伊藤祐

2021年9月、いわゆる「サラリーマン」生活を卒業し、経営者の道を歩み始めました。

慶應義塾大学大学経済学部に進学した私は、大学入学直後から人生に悩み始めることになりました。高校までは卓球に打ち込んでいましたが、大学では単位を取る以外の目標が見いだせなかった。サークルにも入らずニコニコ動画を見てはカラオケで歌い、ビールを飲んで寝る。そんな怠惰な生活を続けていたにも関わらず「自分は受験もうまくいったし、本当は優秀なんだ」という変なプライドだけがありました。

大学卒業後は責任ある仕事を早くから任せてもらえると感じたアクセンチュアに就職。大企業クライアントのインフラ導入プロジェクトでシステム開発などを担当しました。入社1~2年目は優秀な同期たちの中でなかなかうまく仕事ができない自分にもどかしさを感じながら、早朝から深夜まで働き詰めました。一生懸命頑張っても評価されず、自己肯定感は下がり続けるばかり。ところが3年目にシンガポール関連のプロジェクトに参加した際に、尊敬する上司と出会い、彼のおかげで仕事の仕方や考え方を学ぶことができました。その後、その上司とは違う会社でご一緒するチャンスにも恵まれました。
コンサルティングファームで9年ほど働いた後、アドバイザーとしての立場ではなく、次第に自分でもビジネスをやってみたいと思うように。日系のスタートアップは資金調達が仕事のメインになってしまうという懸念やせっかくの語学力が生かせないのではという思いから、2019年11月、外資系のスタートアップの中から「OYO(オヨ)」というインド系ホテル関連企業で社内コンサルティングチームのシニアマネージャーとして働くことになりました。ところが世間はすぐにコロナ禍に突入。その中でさまざまな経験をしていく中で、クリティカルな問題の解決や売上や利益を伸ばしていく最終責任を持つためには、組織のトップになる必要があると気付いたのです。

とはいえ自分はゼロから起業していくタイプではないし、家族もいる。外資系で良質な商品を製造している会社の日本法人の社長になりたいと考え、海外のMBAの勉強を進めていきました。そんな2021年、LinkedIn(リンクドイン )のヘッドハンターから連絡があり、シンガポール発ベンチャーのZenyumが日本上陸を考えており、日本法人の社長を探しているという話を耳にしました。これは絶好のチャンスだと思い、選考を受けることに。創業者とのカジュアルトークやビジネスプラン・採用プランの策定をしてプレゼンをする選考の結果、見事日本法人社長の座を手にすることに成功しました。

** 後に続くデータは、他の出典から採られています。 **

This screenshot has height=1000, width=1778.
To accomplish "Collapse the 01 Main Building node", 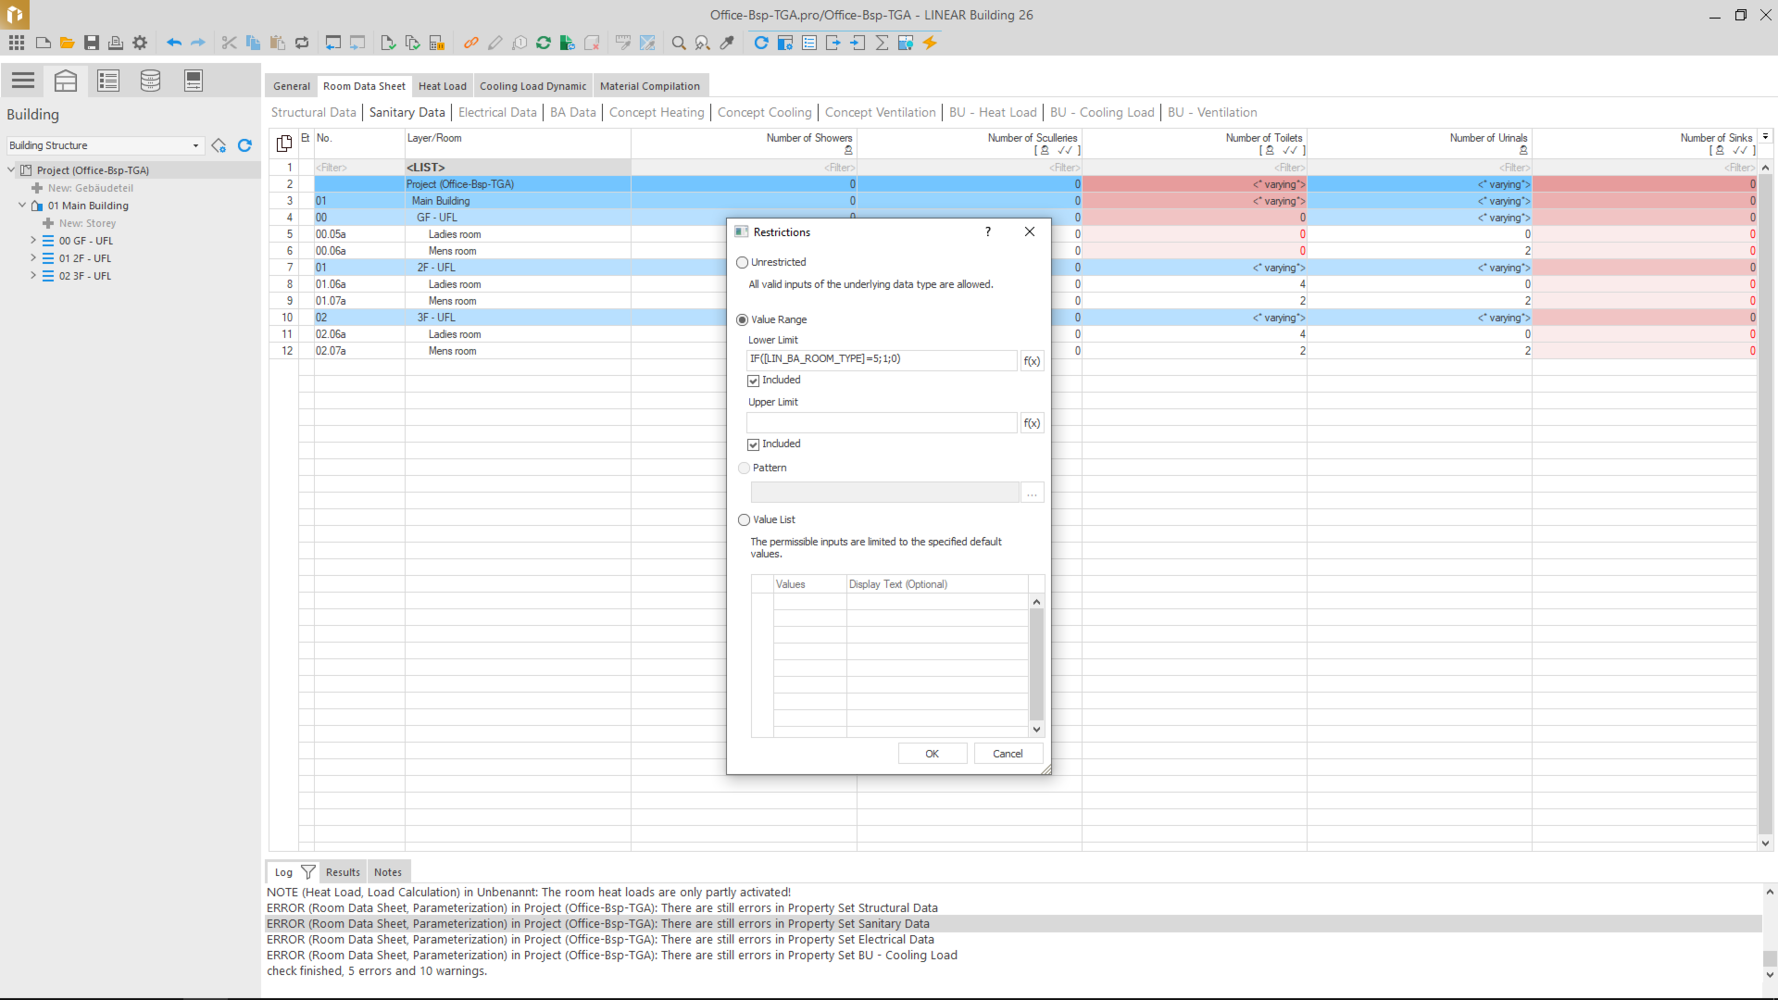I will (x=22, y=206).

Zenyumでは、3Dプリント技術を活用し、低価格・高品質なマウスピースを製造・販売しています。これは、歯列矯正に使われる器具で、日本人にとって馴染みが深いワイヤー矯正よりも安価に短期間で歯列矯正ができるものです。ところが日本ではそもそも歯列矯正への興味関心が薄く、マウスピース矯正についてもほとんど知られていません。なかなか売り上げが伸びない中で本社からは世界の売り上げと比較され、日本法人社内からは売り上げや社内体制への不安の声が聞かれる日々。自分はなんて無能なんだろうと思い悩むこともまだまだ多く、理想とはほど遠い現状です。それでもあの日、すべてが自分の責任となる経営の道に進んでよかったといまでも心から思えるし、日本でマウスピース矯正を啓蒙していくことに社会的意義も強く感じています。これからも謙虚に、誠実に、事業を拡大していければと思います。